The wives struggled. Farrah Chambliss, pregnant with the police chief’s first child, moved in with her mother even as she continued working as a sales rep for a uniform company. Angela Bunn, the mayor’s wife, found herself with four kids at home, trying to juggle her regular substitute-teaching job with her husband’s insulation business. Handling mold complaints while worrying about his living or dying was tough. “I was taking Paxil and Prozac,” she says. “People said, ‘You’re handling this well,’ and I’d say, ‘That’s the purpose of the medicine.’ But I still worried. I would have panic attacks at night, not in front of the kids. I’d go sit in the closet and cry.”
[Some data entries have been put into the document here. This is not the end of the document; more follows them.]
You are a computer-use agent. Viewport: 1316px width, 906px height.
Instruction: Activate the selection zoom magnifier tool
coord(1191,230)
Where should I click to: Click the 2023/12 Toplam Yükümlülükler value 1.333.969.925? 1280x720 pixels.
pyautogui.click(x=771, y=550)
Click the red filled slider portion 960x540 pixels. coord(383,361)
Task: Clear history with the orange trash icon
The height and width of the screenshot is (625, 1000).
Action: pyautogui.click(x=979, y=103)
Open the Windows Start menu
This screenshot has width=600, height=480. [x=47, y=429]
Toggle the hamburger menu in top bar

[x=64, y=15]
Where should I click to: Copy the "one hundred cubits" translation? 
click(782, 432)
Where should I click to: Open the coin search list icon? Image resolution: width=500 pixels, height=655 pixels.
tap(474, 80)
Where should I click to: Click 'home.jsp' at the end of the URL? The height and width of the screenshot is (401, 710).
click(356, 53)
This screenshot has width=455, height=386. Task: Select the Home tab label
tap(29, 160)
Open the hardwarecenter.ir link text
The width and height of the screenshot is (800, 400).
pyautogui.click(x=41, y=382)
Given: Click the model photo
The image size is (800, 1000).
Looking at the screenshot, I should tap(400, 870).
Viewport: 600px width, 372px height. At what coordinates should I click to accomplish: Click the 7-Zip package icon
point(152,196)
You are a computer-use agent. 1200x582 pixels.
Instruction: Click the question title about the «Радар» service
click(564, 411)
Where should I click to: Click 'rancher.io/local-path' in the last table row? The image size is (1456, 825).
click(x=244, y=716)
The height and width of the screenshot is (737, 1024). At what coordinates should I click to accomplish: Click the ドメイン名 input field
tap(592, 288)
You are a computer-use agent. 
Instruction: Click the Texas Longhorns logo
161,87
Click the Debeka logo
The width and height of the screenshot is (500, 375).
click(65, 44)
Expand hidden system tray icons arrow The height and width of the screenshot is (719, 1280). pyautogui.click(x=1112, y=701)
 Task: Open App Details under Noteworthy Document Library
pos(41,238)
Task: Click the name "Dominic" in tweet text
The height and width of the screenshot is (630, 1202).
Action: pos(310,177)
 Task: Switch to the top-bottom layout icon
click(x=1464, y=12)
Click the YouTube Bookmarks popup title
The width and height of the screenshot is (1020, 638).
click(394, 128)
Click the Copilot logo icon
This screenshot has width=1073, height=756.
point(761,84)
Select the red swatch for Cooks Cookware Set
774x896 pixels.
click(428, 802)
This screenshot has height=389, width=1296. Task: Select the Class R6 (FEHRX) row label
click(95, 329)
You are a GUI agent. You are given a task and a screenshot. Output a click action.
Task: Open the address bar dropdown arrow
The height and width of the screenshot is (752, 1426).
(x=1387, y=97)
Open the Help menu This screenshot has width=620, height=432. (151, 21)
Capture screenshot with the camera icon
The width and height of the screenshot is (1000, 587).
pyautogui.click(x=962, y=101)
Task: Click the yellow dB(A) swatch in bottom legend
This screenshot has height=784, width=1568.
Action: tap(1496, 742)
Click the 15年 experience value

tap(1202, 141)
Now that the mayor and the police chief are back, life in Bradford is settling into old patterns. The short-order cook at McCall’s forgot the mayor’s lunch order on Bunn’s first day back. The men of the “round table,” who gather to gossip every morning and night at Edens Quick Check, are talking trucking, not war or politics. Back in the safe cocoon of Bradford, the police chief is having regrets about re-upping in the Guard, especially since his daughter took her first step. “I believe in God and country and making a sacrifice without crying about it,” says Chambliss. “If I had to go back, I would. But I feel like a guy should only have to go once.”

The mayor, meanwhile, is not due to get out of the Guard until 2009. He has been ordered by his doctors to relax-not that he often succeeds. He finished his first day back at work by personally bushhogging the dense brush on a lot belonging to the town. He issued 46 condemnation notices against residents—six against one alderman—for having junk in their yards last week. His wife reports with a smile that he sometimes forgets where he is and barks, “Do what I say, when I say, how I say” at home too. She just ignores him—one sign, anyway, that life is trying to return to normal in Bradford, Ark.